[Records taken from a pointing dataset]
◇ ◇ ◇ ◇
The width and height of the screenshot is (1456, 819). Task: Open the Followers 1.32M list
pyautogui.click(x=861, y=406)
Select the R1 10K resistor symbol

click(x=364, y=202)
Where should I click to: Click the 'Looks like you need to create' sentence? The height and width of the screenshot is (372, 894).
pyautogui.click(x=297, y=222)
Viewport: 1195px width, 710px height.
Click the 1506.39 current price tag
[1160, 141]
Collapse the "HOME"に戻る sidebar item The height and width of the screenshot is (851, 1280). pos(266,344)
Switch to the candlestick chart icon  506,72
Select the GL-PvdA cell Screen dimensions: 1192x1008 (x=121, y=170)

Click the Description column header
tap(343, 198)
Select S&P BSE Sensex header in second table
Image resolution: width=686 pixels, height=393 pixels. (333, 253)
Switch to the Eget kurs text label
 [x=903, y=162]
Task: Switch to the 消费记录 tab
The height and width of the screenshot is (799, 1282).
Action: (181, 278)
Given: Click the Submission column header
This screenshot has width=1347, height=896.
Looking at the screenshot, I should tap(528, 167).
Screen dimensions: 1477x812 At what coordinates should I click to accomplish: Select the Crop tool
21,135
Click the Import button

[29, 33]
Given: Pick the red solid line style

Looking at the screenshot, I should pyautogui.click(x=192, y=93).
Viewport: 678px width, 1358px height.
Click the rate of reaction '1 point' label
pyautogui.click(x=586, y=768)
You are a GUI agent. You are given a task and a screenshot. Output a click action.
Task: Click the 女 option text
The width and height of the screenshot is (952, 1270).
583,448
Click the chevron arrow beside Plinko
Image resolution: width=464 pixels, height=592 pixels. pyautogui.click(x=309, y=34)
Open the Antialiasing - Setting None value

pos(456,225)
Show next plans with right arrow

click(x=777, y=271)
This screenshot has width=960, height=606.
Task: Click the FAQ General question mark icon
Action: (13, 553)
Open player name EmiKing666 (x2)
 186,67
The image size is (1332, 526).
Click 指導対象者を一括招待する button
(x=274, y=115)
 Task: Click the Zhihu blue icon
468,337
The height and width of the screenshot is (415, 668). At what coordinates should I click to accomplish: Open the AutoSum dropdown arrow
◇ ◇ ◇ ◇
Please retype all of the lines above character for character, leaving nothing out and changing nothing.

**Correct result**
The width and height of the screenshot is (1456, 819). Task: Open the Followers 1.32M list
pyautogui.click(x=861, y=406)
Select the R1 10K resistor symbol

click(x=364, y=202)
Where should I click to: Click the 'Looks like you need to create' sentence? The height and width of the screenshot is (372, 894).
pyautogui.click(x=297, y=222)
Viewport: 1195px width, 710px height.
Click the 1506.39 current price tag
[1160, 141]
Collapse the "HOME"に戻る sidebar item The height and width of the screenshot is (851, 1280). pos(266,344)
Switch to the candlestick chart icon  506,72
Select the GL-PvdA cell Screen dimensions: 1192x1008 (x=121, y=170)

Click the Description column header
tap(343, 198)
Select S&P BSE Sensex header in second table
Image resolution: width=686 pixels, height=393 pixels. (333, 253)
Switch to the Eget kurs text label
 [x=903, y=162]
Task: Switch to the 消费记录 tab
The height and width of the screenshot is (799, 1282).
Action: (181, 278)
Given: Click the Submission column header
This screenshot has width=1347, height=896.
Looking at the screenshot, I should tap(528, 167).
Screen dimensions: 1477x812 At what coordinates should I click to accomplish: Select the Crop tool
21,135
Click the Import button

[29, 33]
Given: Pick the red solid line style

Looking at the screenshot, I should pyautogui.click(x=192, y=93).
Viewport: 678px width, 1358px height.
Click the rate of reaction '1 point' label
pyautogui.click(x=586, y=768)
You are a GUI agent. You are given a task and a screenshot. Output a click action.
Task: Click the 女 option text
The width and height of the screenshot is (952, 1270).
583,448
Click the chevron arrow beside Plinko
Image resolution: width=464 pixels, height=592 pixels. pyautogui.click(x=309, y=34)
Open the Antialiasing - Setting None value

pos(456,225)
Show next plans with right arrow

click(x=777, y=271)
This screenshot has width=960, height=606.
Task: Click the FAQ General question mark icon
Action: (13, 553)
Open player name EmiKing666 (x2)
 186,67
The image size is (1332, 526).
Click 指導対象者を一括招待する button
(x=274, y=115)
 Task: Click the Zhihu blue icon
468,337
The height and width of the screenshot is (415, 668). At what coordinates should I click to accomplish: Open the AutoSum dropdown arrow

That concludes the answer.